John L. Hirsch
Senior Adviser
hirsch@ipinst.org
John L. Hirsch is Adjunct Professor at Columbia University’s School of International and Public Affairs and Adjunct Professor of Diplomacy and World Affairs at Occidental College and Director of its United Nations Program. From 1998-2002 Ambassador Hirsch served as Vice President of IPI. Later, he became Senior Fellow from 2002-2005, serving as Acting Director of the Africa Program as well as leading its program on The United Nations and International Terrorism in 2002-2003. He is currently a senior adviser to IPI President Terje Rød-Larsen.
Before joining IPI, Ambassador Hirsch served as United States Ambassador to the Republic of Sierra Leone from 1995-98, following extensive Foreign Service experience in Africa, including assignments in Somalia in 1984-86, and subsequently as Political Adviser to the Commander of UNITAF, General Robert Johnston, and as Deputy to President Bush’s Special Envoy, Ambassador Robert Oakley in 1992-93. Ambassador Hirsch served as Consul General in Johannesburg, South Africa from 1990-93, the years of transition from apartheid to non-racial multiparty democracy. His earlier assignments in Israel at the start of the Middle East peace process in the mid-seventies and, subsequently, at the U.S. Mission to the United Nations and in Pakistan have dealt with major issues of multilateral diplomacy and United Nations peacekeeping.

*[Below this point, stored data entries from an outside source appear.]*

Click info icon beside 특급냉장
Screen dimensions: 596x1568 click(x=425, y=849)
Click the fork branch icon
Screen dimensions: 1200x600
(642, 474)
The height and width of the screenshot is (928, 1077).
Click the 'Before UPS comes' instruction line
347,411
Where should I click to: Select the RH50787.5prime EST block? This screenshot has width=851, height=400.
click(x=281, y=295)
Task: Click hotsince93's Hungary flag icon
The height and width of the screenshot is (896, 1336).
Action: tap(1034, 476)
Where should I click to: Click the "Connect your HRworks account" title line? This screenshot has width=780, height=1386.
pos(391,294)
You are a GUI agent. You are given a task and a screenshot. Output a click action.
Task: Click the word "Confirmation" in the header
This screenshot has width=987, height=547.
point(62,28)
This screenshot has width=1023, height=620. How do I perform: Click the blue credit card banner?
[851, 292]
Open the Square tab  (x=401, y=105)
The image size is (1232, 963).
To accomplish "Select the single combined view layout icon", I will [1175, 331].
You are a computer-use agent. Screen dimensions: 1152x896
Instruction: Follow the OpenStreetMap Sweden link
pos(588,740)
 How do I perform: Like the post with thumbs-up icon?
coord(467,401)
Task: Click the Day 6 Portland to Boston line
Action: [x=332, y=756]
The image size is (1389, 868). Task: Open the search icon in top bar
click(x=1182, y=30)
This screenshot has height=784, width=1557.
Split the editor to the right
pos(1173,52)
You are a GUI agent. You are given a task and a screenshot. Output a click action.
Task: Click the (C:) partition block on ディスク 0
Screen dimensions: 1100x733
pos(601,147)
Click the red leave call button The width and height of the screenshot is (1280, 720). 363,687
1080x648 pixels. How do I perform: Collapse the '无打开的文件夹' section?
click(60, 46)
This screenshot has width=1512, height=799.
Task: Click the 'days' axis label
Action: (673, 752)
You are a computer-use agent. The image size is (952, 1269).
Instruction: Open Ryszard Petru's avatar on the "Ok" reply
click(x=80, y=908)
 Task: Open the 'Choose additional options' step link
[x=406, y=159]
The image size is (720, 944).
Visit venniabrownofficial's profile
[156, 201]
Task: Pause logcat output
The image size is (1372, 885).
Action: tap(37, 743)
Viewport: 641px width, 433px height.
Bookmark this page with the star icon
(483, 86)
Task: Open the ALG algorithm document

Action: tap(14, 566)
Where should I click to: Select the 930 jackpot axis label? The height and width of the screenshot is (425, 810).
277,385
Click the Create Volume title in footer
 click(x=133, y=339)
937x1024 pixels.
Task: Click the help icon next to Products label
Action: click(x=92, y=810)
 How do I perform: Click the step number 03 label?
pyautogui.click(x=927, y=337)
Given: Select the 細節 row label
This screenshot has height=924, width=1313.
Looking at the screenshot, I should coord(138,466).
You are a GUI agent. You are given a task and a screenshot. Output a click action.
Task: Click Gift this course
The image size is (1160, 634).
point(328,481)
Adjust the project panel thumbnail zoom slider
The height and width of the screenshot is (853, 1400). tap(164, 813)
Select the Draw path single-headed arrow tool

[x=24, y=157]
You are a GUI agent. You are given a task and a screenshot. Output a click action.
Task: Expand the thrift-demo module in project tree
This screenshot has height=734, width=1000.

Ambassador Hirsch was a Senior Fellow at the Council on Foreign Relations in 1993-94 and Diplomat-in-Residence at Medgar Evers College, The City University of New York in 1994-95. He was Director of the International Fellows Program at Columbia University’s School of International and Public Affairs for the 2000-01 academic year.
Ambassador Hirsch received his B.A. in American Studies from Columbia University in 1957 and his Ph.D. in European History from the University of Wisconsin in 1965. He was a Fulbright Scholar in Turin, Italy in 1962-1963, where he wrote a dissertation on the Italian Resistance Movement and its impact on postwar Italian political developments.
His publications include Sierra Leone: Diamonds and the Struggle for Democracy (Lynne Rienner Publishers, January 2001) and Somalia and Operation Restore Hope: Reflections on Peacemaking and Peacekeeping, co-authored with Ambassador Robert B. Oakley (U.S. Institute of Peace, March 1995).